For older workers, the ask may simply be too much. “All we see is a situation in which employers need to pay higher wages and improve working conditions,” says Ghilarducci. While there has been some improvement from employers on that front, it hasn’t been enough, and as a result, “there’s a lot of excess labor sitting on the sidelines.”
Putnam adds that pushing out experienced workers in their forties, fifties, and sixties in order to save on payroll costs may make sense for employers from a mathematical perspective, but they’re offloading a lot of talent and experience that is hard to quantify—which they may end up regretting in the long term.

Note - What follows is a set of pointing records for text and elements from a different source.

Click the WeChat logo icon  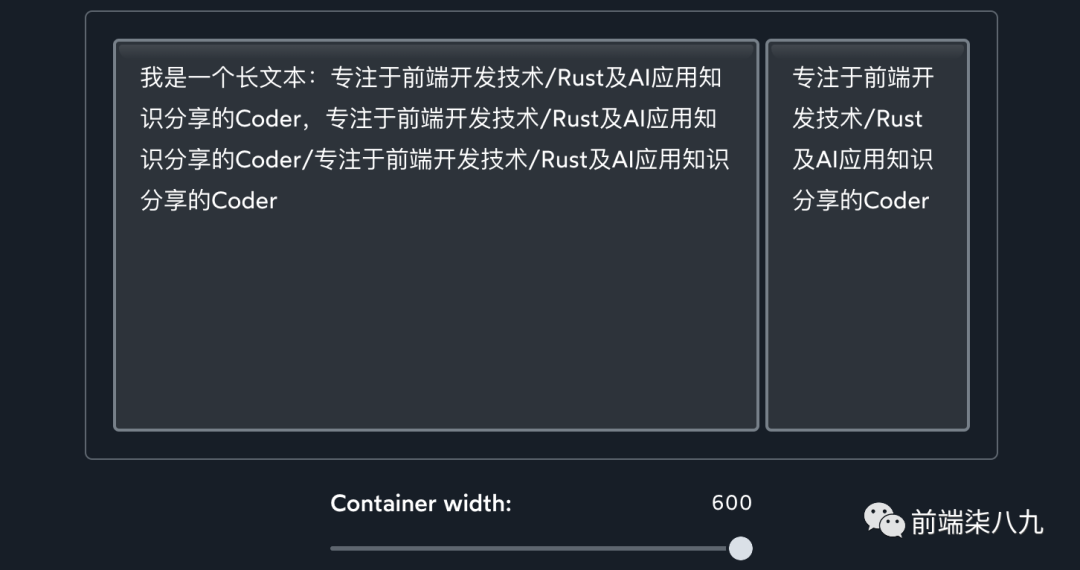884,520
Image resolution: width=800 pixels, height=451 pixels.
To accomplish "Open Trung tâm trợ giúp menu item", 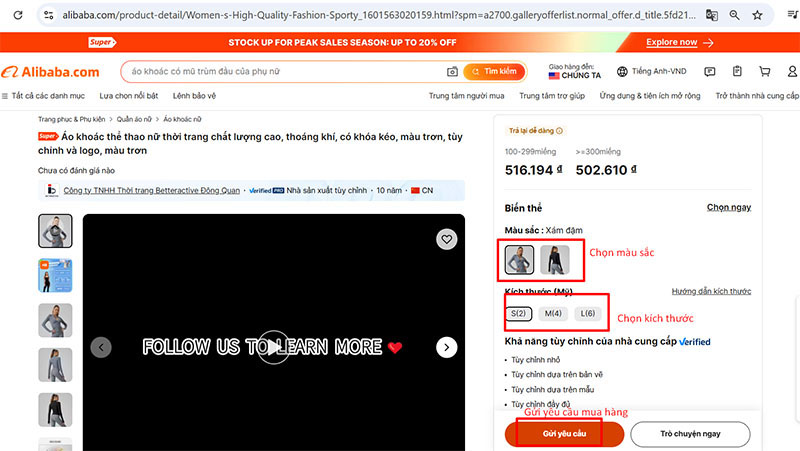I will click(x=552, y=96).
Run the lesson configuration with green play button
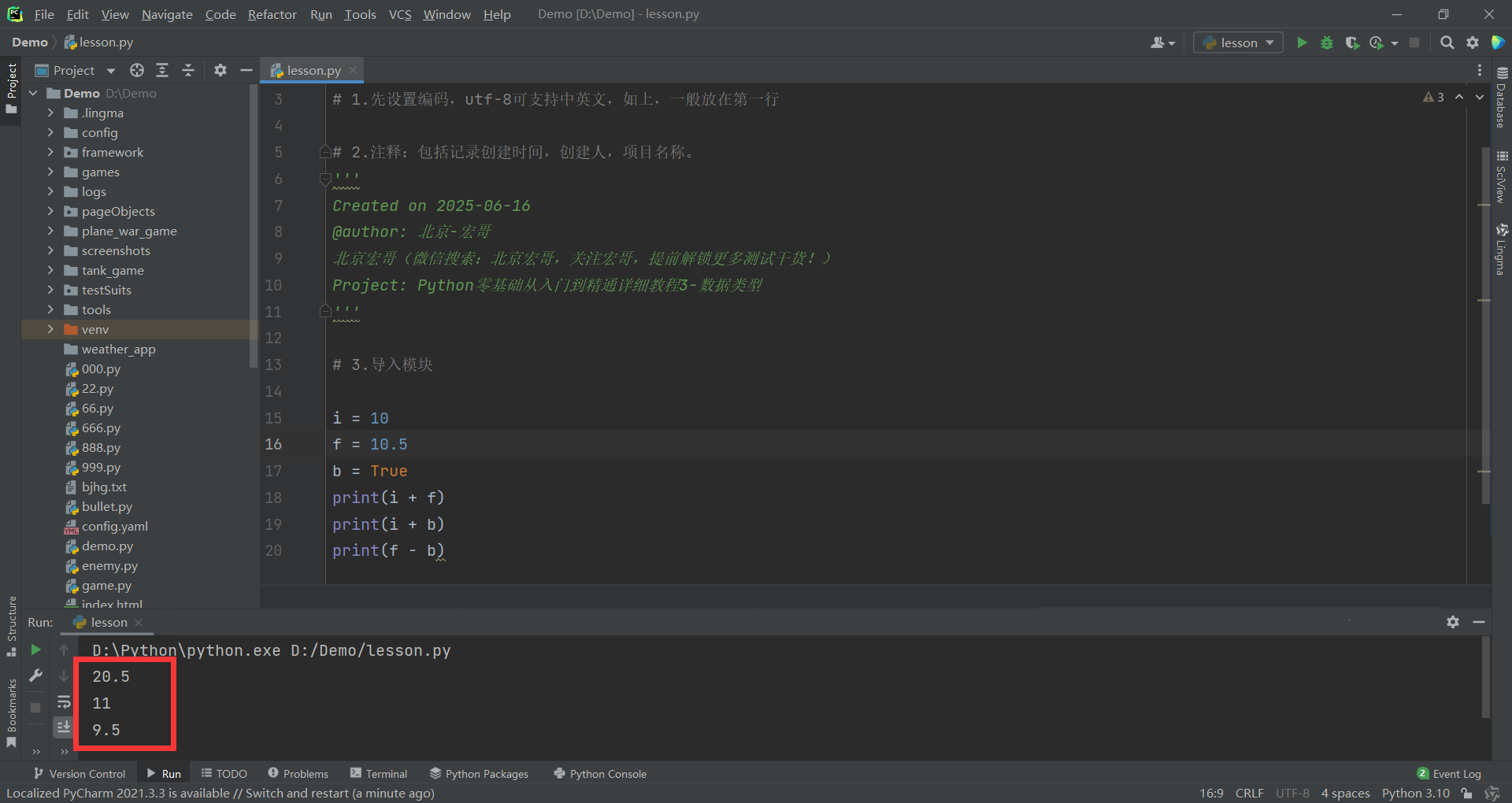This screenshot has width=1512, height=803. point(1302,43)
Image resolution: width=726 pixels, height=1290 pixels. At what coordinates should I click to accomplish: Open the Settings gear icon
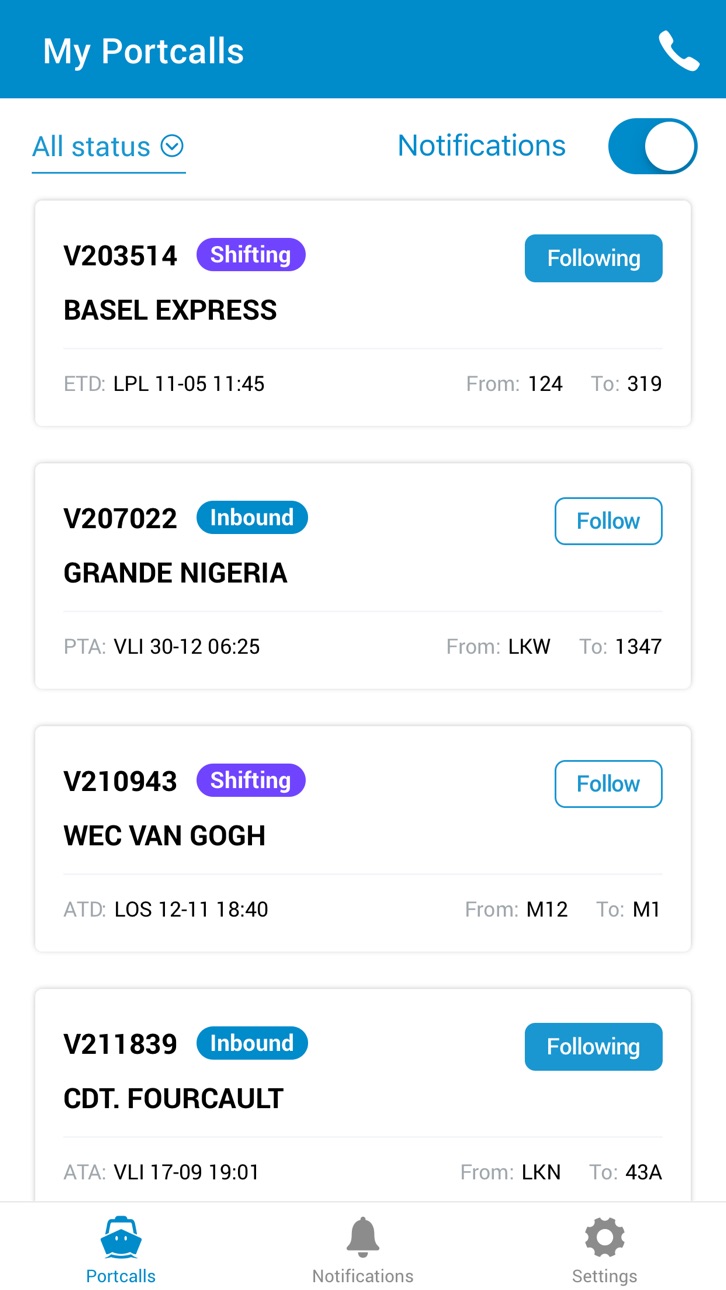604,1237
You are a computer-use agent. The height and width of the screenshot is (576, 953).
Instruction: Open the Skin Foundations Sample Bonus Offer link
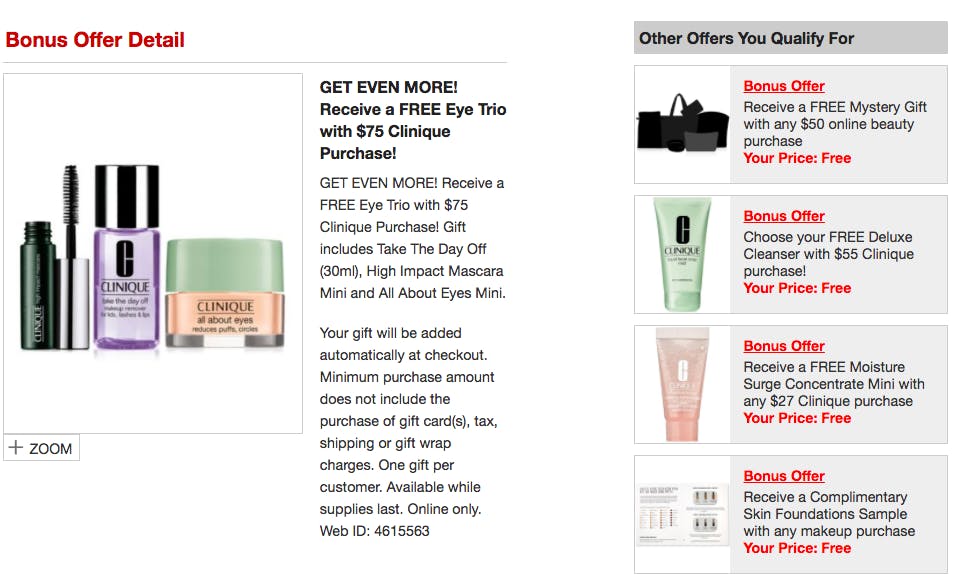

At the end of the day, the employers who want their workers back in cubicles or conference rooms around the country will need to make more of an effort—and give workers, young and old, solid logic for having to resume the commute.
Return-to-office mandates “do look like they’re good for companies’ bottom lines, and good for workers” in some respects, Putnam says. “But I’m seeing a lot of employers thinking that free food and T-shirts or happy hours are going to successfully lure people back to the office.”
“What’s going to work is to give people a good reason to come back,” she says.